Or, Le Sénégal s’est doté, depuis les premières années de notre indépendance, d’une législation foncière qui ambitionnait, tout en se conformant aux orientations politiques alors en vigueur (socialisme), de constituer un cadre pertinent pour la promotion du développement économique et social du pays. Cette législation, à l’épreuve du temps et des évolutions sociopolitiques de notre pays, a révélé des limites qui ont suscité des défiances à son endroit.

Parmi ces limites, on peut noter qu’elle n’est pas parvenue, comme ambitionné, à se substituer au système traditionnel de gestion des terres qui reste encore très prégnant dans beaucoup de zones, s’est révélée inopérante dans certaines de ses dispositions, ne constitue pas un cadre juridique et institutionnel performant de promotion des investissements dans l’agriculture, tout en sauvegardant les intérêts des populations, de manière générale, et des petits producteurs, en particulier, génère beaucoup de conflits, parfois sanglants, et constitue un facteur sérieux de troubles sociaux.

Que s’est-il passé pour que l’on arrive à cette situation ? Quelles sont les conséquences de cette crise sur le climat social de notre pays et sur notre économie ? Et, enfin, quelles solutions durables seraient envisageables pour endiguer le mal ?
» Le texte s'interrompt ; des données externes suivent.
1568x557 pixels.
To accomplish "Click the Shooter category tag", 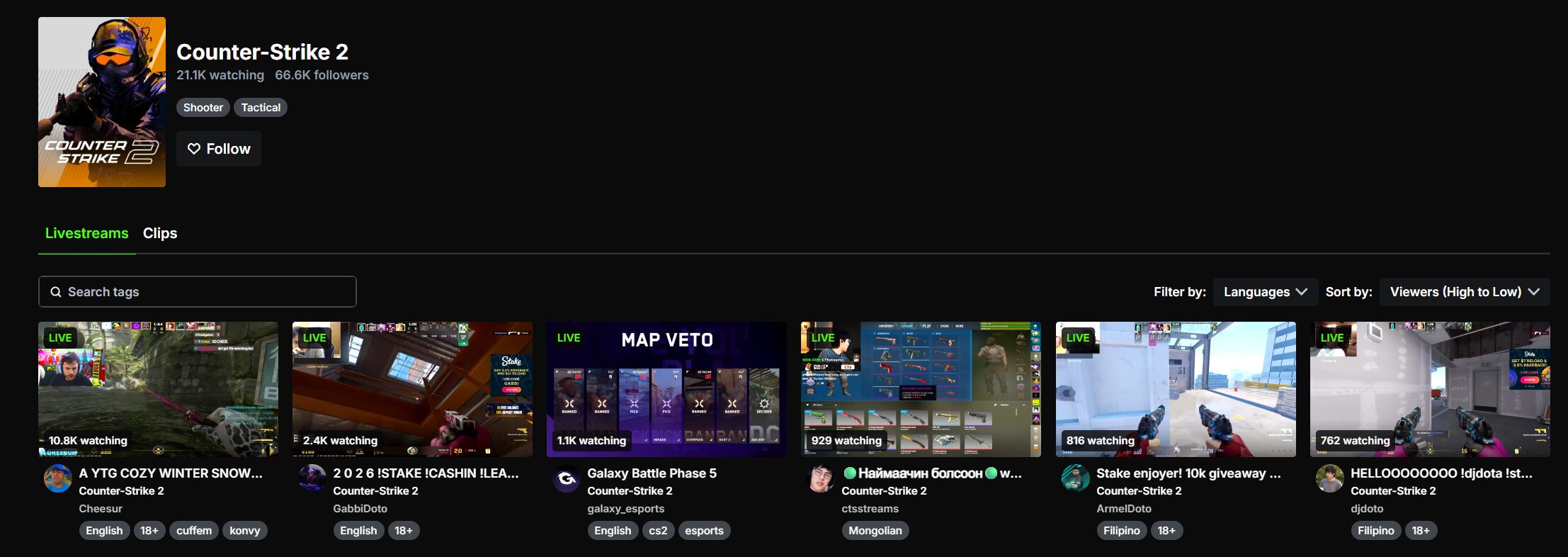I will (x=203, y=108).
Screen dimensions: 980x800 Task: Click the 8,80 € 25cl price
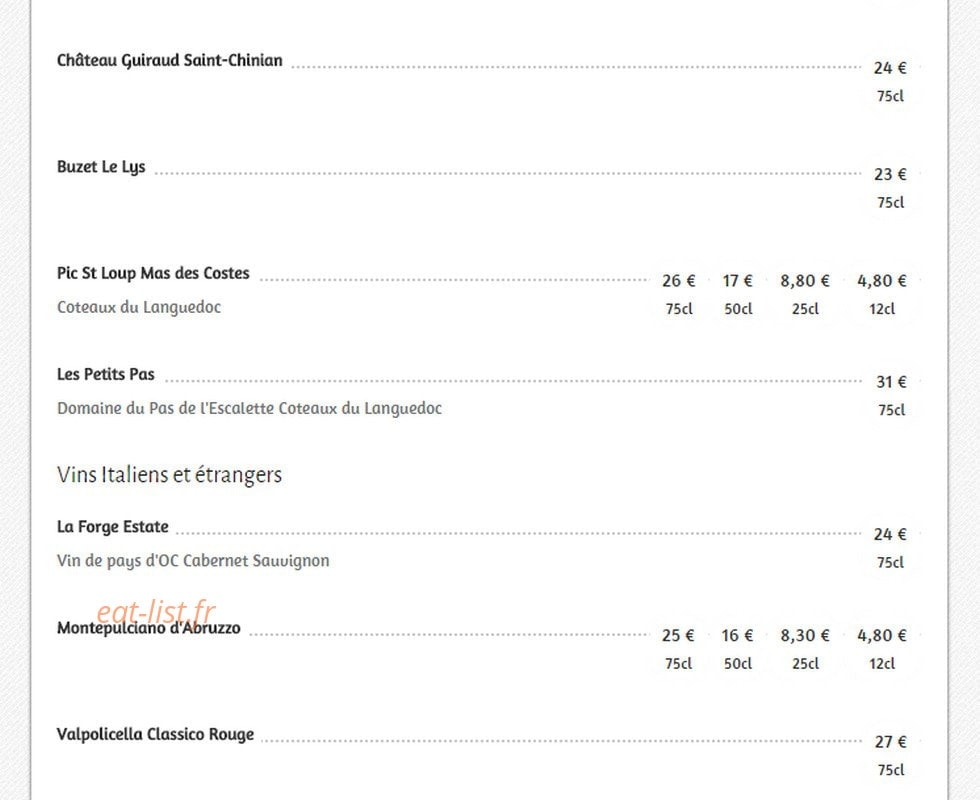805,281
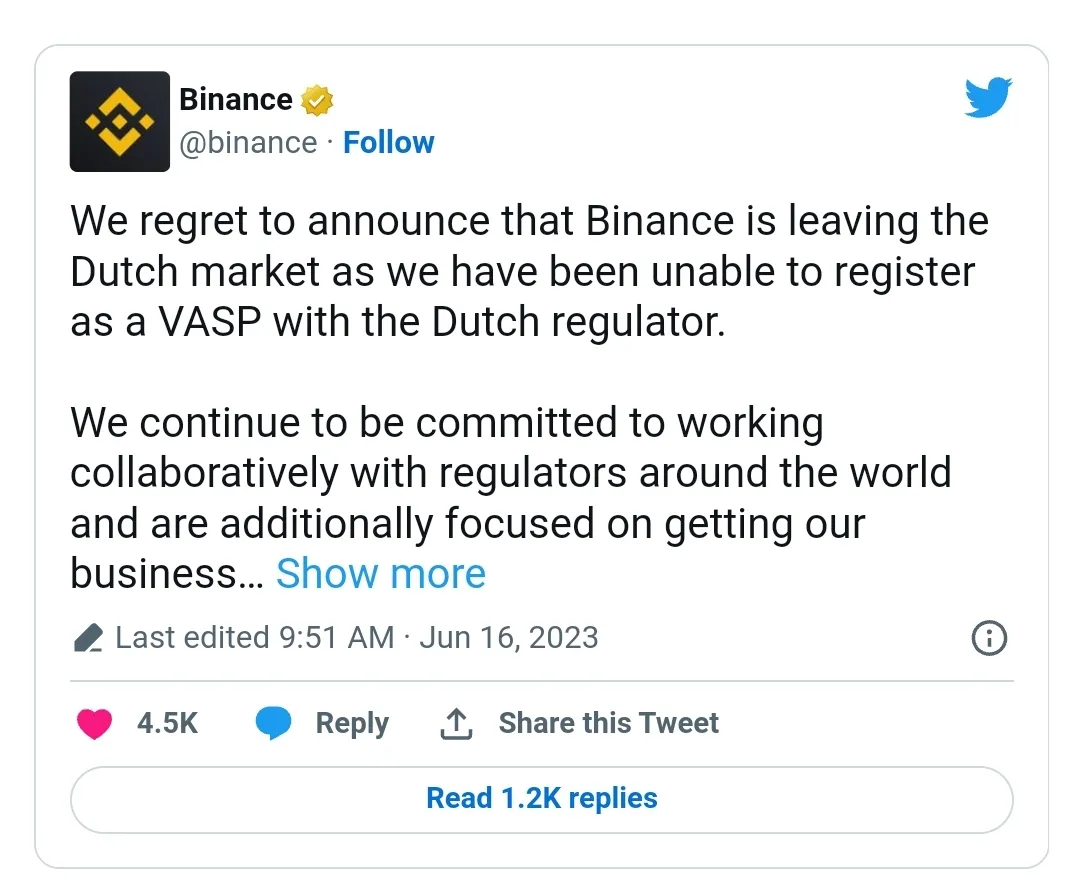Click the second paragraph about regulators
Screen dimensions: 1079x880
click(x=511, y=497)
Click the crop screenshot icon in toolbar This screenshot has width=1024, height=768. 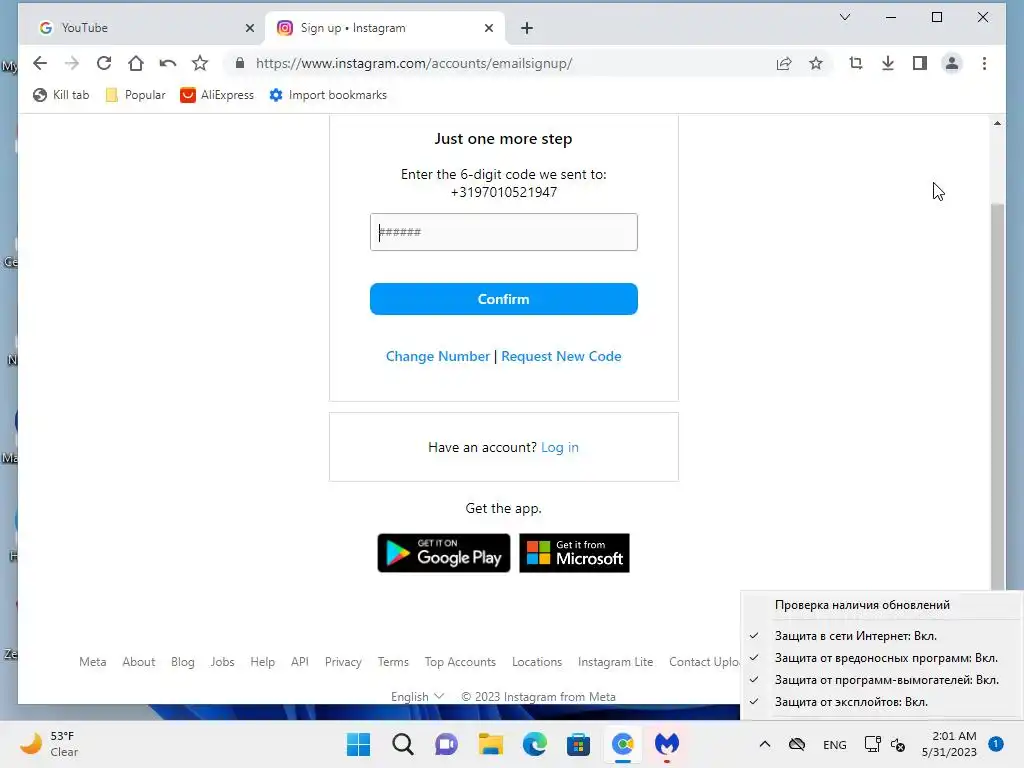click(x=856, y=63)
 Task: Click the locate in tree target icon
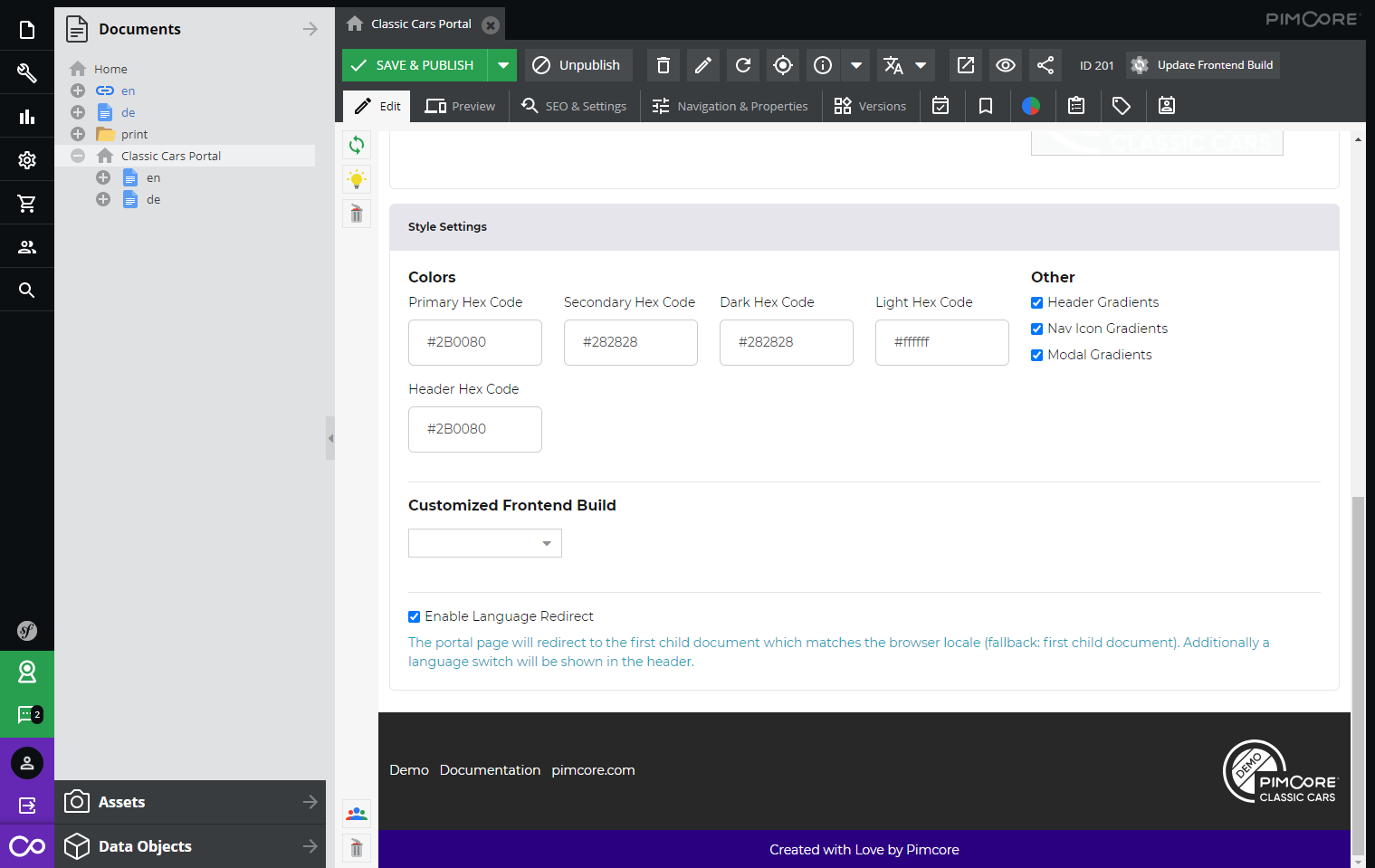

I : Les sources de la crise de la gouvernance foncière

Nous entendons, à la suite de l’Ipar (Initiative, prospective agricole), la gouvernance foncière comme étant le système composé des « Structures politiques et administratives et processus par lesquels les décisions relatives à l’accès et à l’utilisation des ressources foncières sont prises et exécutées, y compris la façon dont les conflits fonciers sont réglés ».

Par ailleurs, nous centrerons nos développements sur la gestion des terres du domaine national tel que défini par la loi 64-46 du 17 juin 1964 relative au domaine national, c’est-à-dire toutes les terres non classées dans le domaine public, non immatriculées, et dont la propriété n’a pas été transcrite à la Conservation des hypothèques à la date d’entrée en vigueur de la loi. Elles sont classées en quatre catégories distinctes :

-zones urbaines ;

-zones classées ;

-zones des terroirs ;

-zones pionnières.

La pertinence de cette classification nous interpelle d’ailleurs aujourd’hui.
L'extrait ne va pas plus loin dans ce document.